How To Eliminate Common Toxic Household Items

How To Eliminate Common Toxic Household Items

This spring cleaning season, instead of focusing on the mess in your house, let's focus on identifying and removing items in your home that may contain harmful chemicals. You may be surprised by many of these because they are so common in your day-to-day lives. 

Water Bottles.

The plastic used in the production of the majority of water bottles contains Bisphenol A (or BPA) which mimics estrogen in the body. This chemical can be harmful to babies or children, which is why it was banned in baby bottles. The replacement for BPA is BPS (Bisphenol S) and it is just as problematic.

What can you do?

Avoid BP-everything. Instead, choose glass or stainless-steel water bottles. If you want to keep the plastic option, stay with polypropylene plastic.


Pizza Boxes

Pizza boxes contain synthetic chemicals called PFOAs. PFOA, used to make Teflon is linked to a host of cancers and thyroid disease. PFOAs (now known as PFAS) are added to thousands of food packaging products including pizza boxes. This chemical is popular because it helps with non-stick and grease-proof surfaces.

What can you do?

Ask for your take-out pizza in foil and avoid any grease-resistant products. Or you can also make pizza at home as well. Delicious and safe.


Microwave Popcorn

Popcorn manufacturing used to use diacetyl which had been linked to severe lung disease in popcorn factory workers. As this chemical was phased out, it was replaced by 2,3 pentanedione which also has been linked to breathing problems. 
What can you do?
Check ingredients and avoid all “artificial flavours” in microwave popcorn.

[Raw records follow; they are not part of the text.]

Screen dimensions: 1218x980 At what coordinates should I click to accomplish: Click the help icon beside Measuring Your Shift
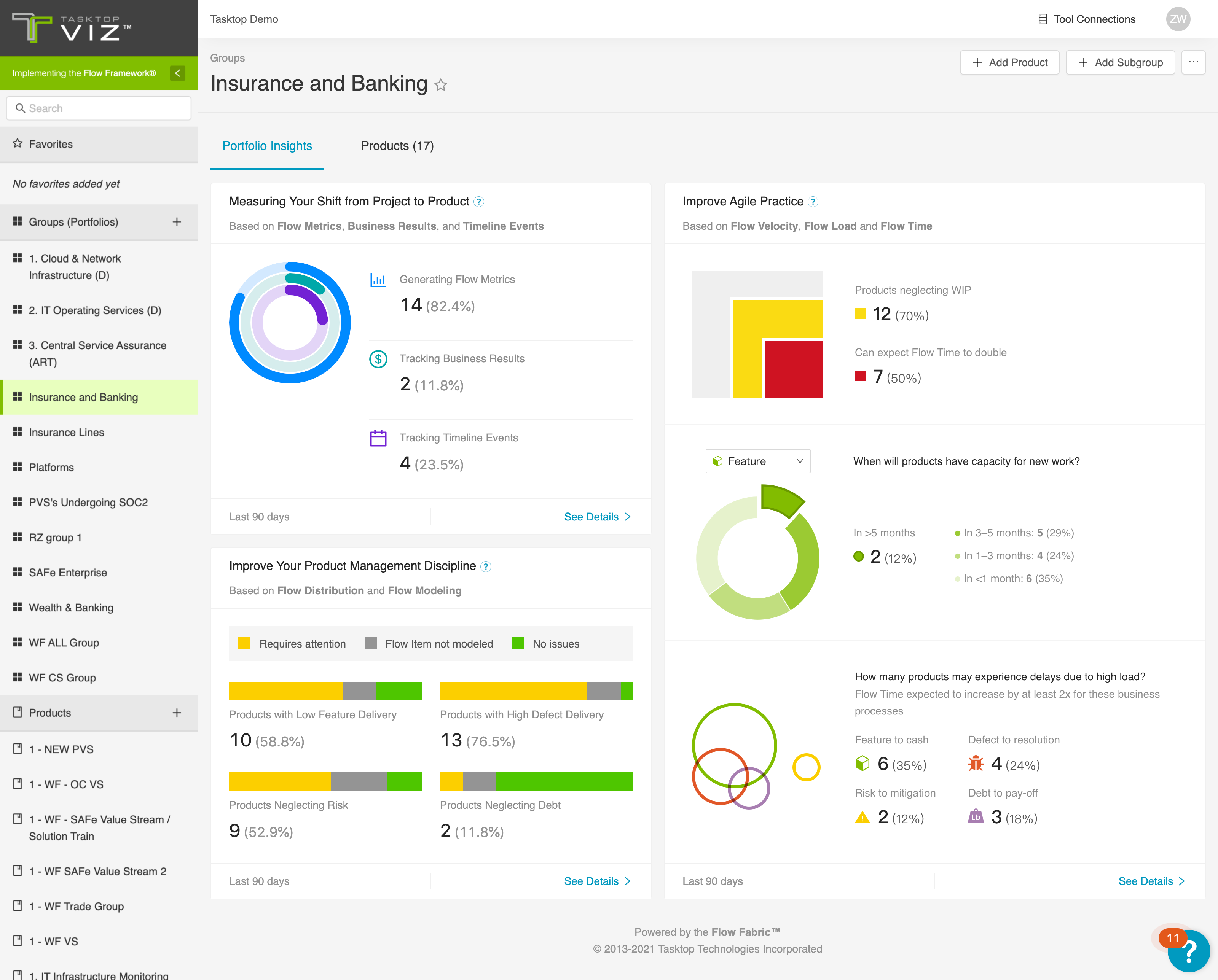(x=478, y=202)
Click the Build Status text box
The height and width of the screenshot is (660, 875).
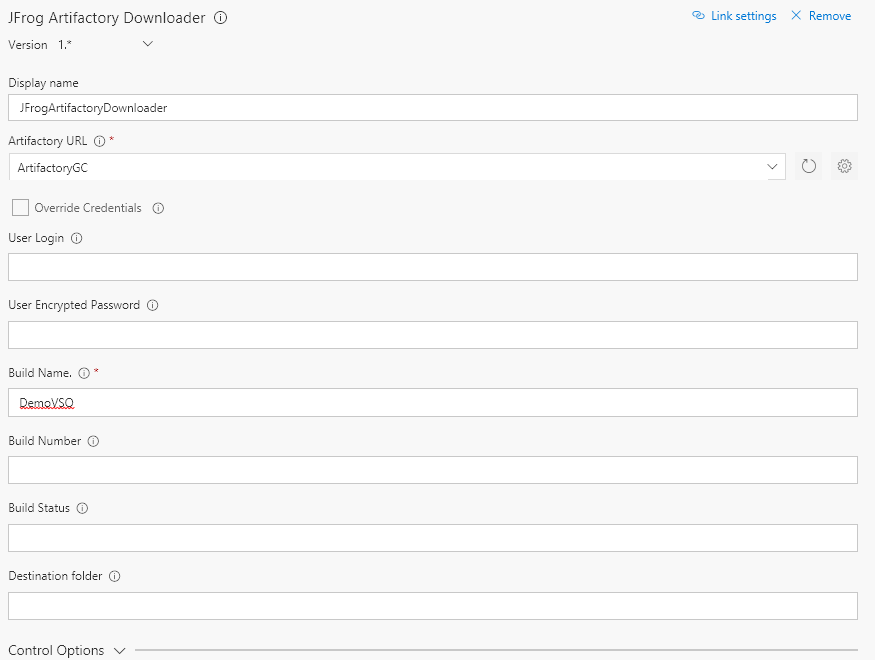(x=432, y=538)
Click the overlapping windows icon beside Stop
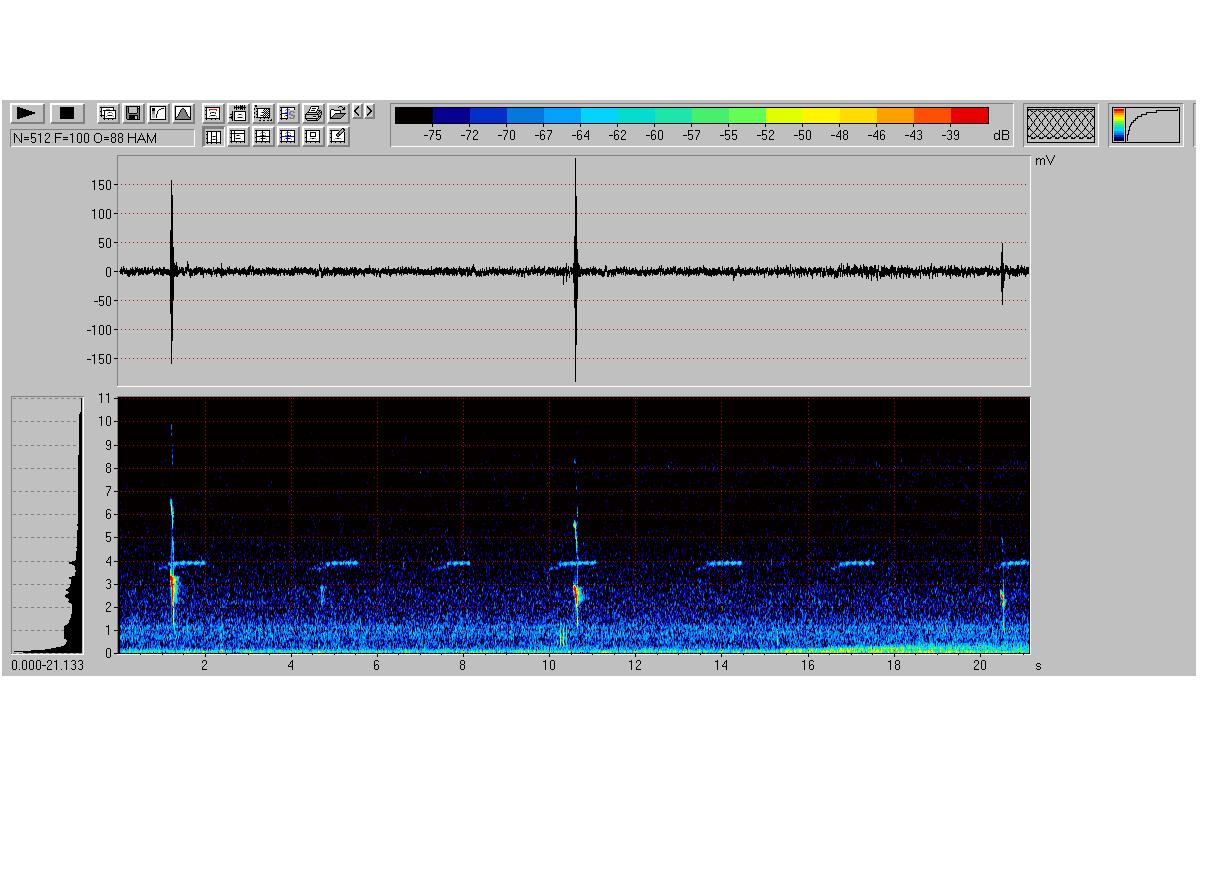Image resolution: width=1216 pixels, height=873 pixels. 108,113

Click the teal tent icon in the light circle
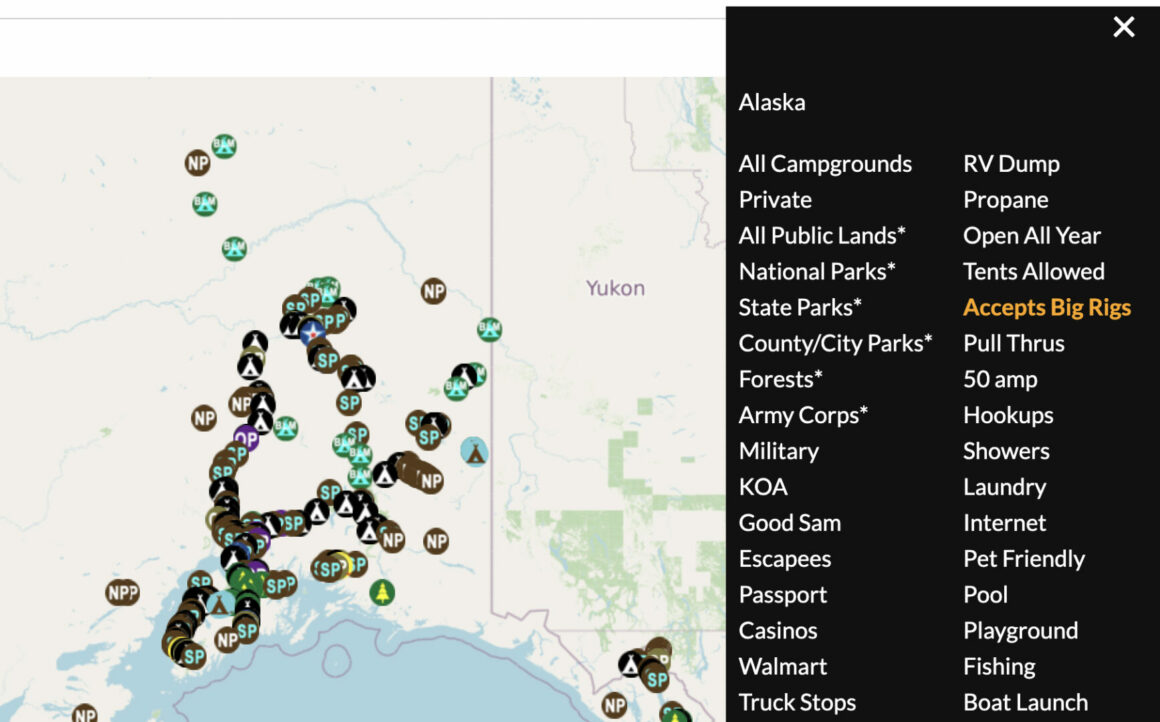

Cozy living room with sofa

Sofas

Random but true. In older furniture manufacturing, known carcinogens PBDEs and Tris were used in production for fire resistance. While PBDEs have been phased out, Tris production has increased, and a proprietary blend of toxic chemicals known as Firemaster 550 has been added to furniture production, which is an endocrine disruptor.

What can you do?

Look at the manufacturing ingredients and avoid these fire-retardant chemicals when buying new furniture. Many retailers have started making fire-safe furniture without the use of these toxic chemicals.  


Nonstick Pans

While handy, these are not at all safe. These pans contain trace amounts of a chemical called perluorooctanoic acid which is a known carcinogen.

What can you do?

Use cast iron or stainless-steel pans and natural cooking lubricants such as olive oil or butter.


Plastic Food Containers

These containers are commonly made with phthalates to increase their flexibility, but they also mimic hormones in the body. This can interfere with fetal development and increase the risk of reproductive health issues in adults. This phthalate, DEHP, has been replaced with an alternative phthalate called DINP and DIDP. Unfortunately, these two phthalates are linked to birth defects, insulin resistance and high blood pressure.

What can you do?

Glass containers are the best option. If you wish to stay with plastic, confirm it is polyethylene or polypropylene containers (marked with recycling numbers 2, 4, and 5). Also, avoid ever microwaving food in these plastics.

kid is playing on the floor

Carpets

If you’ve purchased carpets which are “stain resistant” you may want to reconsider your interior design options. Those carpets are stained with several industrial chemicals that cause a host of health problems, including links to thyroid disease and cancer.

What can you do?

If you want to stick with carpet, look for natural, untreated options like wool or sisal.


Hand Sanitizer

Hand sanitizers use a chemical called triclosan to disinfect areas. However, triclosan has been linked to hormone issues and has been proven to cause cancer in animals. It is being phased out in favour of benzalkonium chloride, which isn’t much better, as it is a known respiratory irritant that exasperates asthma.

What can you do?

Simple, use soap and water. Or if you want to continue to use sanitizers, look for ones which use ethyl alcohol as the main driver.


Perfumes

Fragrance ingredients are not required to be disclosed in Canada and most of the United States. This means that you really have no idea what you’re putting in your body when you spray those perfumes.

What can you do?

Look for third-party organic certification and the use of natural oils as fragrances

customer reads the label of the cleaning product

Receipts

While we get receipts from virtually everything we buy, these receipts pose a risk to our health due to the chemicals in the thermal paper. The thermal paper includes Bisphenol-A and Bisphenol-S, both of which are chemicals that interfere with your hormones.

What can you do?

The next time you purchase an item, ask for a virtual e-receipt! If this option is not offered ensure that you are washing your hands after handling a receipt. 


Anything that says, “Natural Ingredients”

This means literally nothing in the food and cosmetics industry. There’s almost no oversight and it’s not regulated by any federal body.

What can you do?

Look for “organic” certifications, like ECOCERT, EWG Verified, USDA, or Canada Organic as these are heavily regulated and have tremendous oversight.